# Text data cleaning by means of sentence segmentation/tokenization

### This program is intended to clean text data by removing unncessary sentences initiated by "baca juga" and "advertisement" strings. It uses spaCy NLP library for sentence segmentation.

### 1. Reading dataset

#### We will be reading a dataset/corpus containing news text data.

In [149]:
import pandas as pd
import os

# reding the news dataset
news_dataset = pd.read_csv(f"{os.getcwd()}/news_dataset.csv")
news_dataset_clean = news_dataset.dropna(subset=['content'])
news_dataset_clean['content'].drop_duplicates().reset_index(drop=True)
news_dataset_clean = news_dataset_clean.reset_index(drop=True)

print(news_dataset_clean["content"])

0      ALASKA — It's been snowing a lot lately in nor...
1      ESB Science Blast. 2.508 suka. An incredible S...
2      Suara.com - BRIZZI merupakan salah satu kartu ...
3      - Cash Tree Siapa sih yang tidak kenal dengan ...
4      KBEonline.id – Solo Leveling Season 2 episode ...
                             ...                        
897    HAIJAKARTA.ID – Nomor HP kamu bisa menerima sa...
898    JABAR EKSPRES – Hadir kembali link penghasil s...
899    Jakarta, benang.id – GoPay, unit bisnis Financ...
900    SINGAPORE: The Competition and Consumer Commis...
901    Once you sign up, $111 is added to your bonus ...
Name: content, Length: 902, dtype: object


#### The dataset contains 902 rows of news texts.

In [150]:
import warnings

warnings.simplefilter("ignore", UserWarning)

# regex with the unecessary keywords
regex_unecessary_words = r"(?i)\b(baca juga|advertisement|iklan)\b"

# add new column matches where True indicates instances of news text with unecessary word
news_dataset_clean['matches'] = news_dataset_clean['content'].str.contains(regex_unecessary_words)

# count the no. of True observation of column 'matches' and len of news_dataset_clean
nrow_matches = news_dataset_clean['matches'].sum()
nrow_news_dataset = len(news_dataset_clean)

print(f"{nrow_matches} instances of news text with unecessary words \n{nrow_matches/nrow_news_dataset:.2f} percent of instances with unecessary words")

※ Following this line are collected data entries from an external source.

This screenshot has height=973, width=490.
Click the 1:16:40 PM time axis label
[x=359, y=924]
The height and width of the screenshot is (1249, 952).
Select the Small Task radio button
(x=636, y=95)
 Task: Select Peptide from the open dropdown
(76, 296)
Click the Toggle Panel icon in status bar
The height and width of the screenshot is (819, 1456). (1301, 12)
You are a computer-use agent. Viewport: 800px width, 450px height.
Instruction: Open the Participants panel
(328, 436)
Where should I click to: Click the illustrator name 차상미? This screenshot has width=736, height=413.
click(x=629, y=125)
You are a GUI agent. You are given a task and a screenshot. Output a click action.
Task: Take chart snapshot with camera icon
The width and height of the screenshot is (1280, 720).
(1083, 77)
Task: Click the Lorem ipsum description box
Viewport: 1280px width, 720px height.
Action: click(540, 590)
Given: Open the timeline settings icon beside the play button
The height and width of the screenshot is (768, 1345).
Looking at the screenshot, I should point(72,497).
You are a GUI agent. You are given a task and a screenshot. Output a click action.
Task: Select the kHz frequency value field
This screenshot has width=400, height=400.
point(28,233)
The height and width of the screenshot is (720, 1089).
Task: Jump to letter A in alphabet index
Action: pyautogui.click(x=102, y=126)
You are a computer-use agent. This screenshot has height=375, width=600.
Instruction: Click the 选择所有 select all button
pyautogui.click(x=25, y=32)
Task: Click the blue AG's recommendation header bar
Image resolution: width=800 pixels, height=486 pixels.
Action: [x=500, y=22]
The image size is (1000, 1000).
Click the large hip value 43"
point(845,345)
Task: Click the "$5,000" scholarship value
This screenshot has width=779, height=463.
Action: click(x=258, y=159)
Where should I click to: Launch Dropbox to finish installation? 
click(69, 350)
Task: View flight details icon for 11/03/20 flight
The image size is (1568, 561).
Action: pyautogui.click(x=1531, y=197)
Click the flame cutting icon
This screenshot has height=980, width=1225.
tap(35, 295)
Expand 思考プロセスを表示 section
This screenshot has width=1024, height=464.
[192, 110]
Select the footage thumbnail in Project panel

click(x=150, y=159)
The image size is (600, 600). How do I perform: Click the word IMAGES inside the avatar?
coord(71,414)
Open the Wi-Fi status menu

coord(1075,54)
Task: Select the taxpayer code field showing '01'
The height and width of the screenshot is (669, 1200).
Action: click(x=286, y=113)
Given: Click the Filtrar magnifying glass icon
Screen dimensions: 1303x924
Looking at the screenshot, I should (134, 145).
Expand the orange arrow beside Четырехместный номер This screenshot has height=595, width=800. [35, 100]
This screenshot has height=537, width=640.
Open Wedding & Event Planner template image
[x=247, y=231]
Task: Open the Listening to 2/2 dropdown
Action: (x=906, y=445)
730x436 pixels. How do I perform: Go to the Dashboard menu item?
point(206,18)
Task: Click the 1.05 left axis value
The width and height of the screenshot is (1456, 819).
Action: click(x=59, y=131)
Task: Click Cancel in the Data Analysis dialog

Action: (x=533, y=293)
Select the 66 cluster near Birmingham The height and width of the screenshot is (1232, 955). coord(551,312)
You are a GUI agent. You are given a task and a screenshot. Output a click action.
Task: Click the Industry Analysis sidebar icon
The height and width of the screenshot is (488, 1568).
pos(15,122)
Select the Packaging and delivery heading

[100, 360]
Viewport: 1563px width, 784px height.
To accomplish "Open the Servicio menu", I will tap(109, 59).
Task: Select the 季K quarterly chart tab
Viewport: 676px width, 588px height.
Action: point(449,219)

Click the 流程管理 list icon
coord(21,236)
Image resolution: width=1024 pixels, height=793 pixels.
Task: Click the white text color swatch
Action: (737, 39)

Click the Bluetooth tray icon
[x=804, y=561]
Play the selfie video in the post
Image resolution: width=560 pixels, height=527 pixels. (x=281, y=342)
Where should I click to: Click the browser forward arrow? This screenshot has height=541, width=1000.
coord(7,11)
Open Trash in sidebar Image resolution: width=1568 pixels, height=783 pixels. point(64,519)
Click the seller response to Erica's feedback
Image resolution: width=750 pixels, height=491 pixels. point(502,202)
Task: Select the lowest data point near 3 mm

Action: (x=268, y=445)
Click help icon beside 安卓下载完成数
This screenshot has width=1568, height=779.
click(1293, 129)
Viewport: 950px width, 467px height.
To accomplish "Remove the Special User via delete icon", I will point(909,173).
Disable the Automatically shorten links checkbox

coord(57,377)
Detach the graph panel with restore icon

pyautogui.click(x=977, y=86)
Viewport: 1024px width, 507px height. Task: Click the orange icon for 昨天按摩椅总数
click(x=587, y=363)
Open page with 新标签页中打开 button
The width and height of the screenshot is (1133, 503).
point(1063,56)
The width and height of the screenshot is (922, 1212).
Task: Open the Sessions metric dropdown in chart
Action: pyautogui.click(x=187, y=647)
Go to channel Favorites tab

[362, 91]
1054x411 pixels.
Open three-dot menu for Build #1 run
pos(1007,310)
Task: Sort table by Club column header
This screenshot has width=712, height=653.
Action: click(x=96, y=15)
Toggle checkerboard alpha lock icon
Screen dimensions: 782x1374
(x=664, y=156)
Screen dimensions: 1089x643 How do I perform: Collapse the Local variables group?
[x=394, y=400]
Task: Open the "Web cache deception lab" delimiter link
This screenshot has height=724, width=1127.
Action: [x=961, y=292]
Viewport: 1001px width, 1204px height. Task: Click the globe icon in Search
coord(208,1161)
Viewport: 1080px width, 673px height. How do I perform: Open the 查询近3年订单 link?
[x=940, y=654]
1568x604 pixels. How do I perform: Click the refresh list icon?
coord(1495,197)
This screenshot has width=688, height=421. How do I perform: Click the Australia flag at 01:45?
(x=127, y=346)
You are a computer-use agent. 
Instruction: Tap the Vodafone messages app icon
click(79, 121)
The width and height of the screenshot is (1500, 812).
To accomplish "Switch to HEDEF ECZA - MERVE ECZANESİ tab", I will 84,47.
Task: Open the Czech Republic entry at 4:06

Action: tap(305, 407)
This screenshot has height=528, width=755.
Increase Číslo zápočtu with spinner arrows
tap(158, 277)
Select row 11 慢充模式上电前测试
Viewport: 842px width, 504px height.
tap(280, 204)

310 instances of news text with unecessary words 
0.34 percent of instances with unecessary words


#### From 902 instances, there are 310 instances (34%) of news text containing unecessary words. Below are the randomly picked news text containing aforementioned words:

In [165]:
import random
import re

# the keywords inside the regex for loop
key_unecessary_words = ["baca juga", "advertisement", "iklan"]

# looping each keyword in key_unecessary_words
for keyword in key_unecessary_words:
    matches = news_dataset_clean[news_dataset_clean['content'].str.contains(r'(?i)\b' + re.escape(keyword) + r'\b', na=False)]
    matches = matches.reset_index(drop=True) # reset the indexing
    print(f"--- Unecessary words: {keyword} ({len(matches)} observations) ---")

    if len(matches) > 0:
        for num in range(min(3, len(matches))):
            random_news_instance = random.randint(0, len(matches) - 1)
            print(f"Random news {num}: {matches['content'].iloc[random_news_instance]}\n")
    else:
        print(f"No matches for {keyword} found in the dataset.\n")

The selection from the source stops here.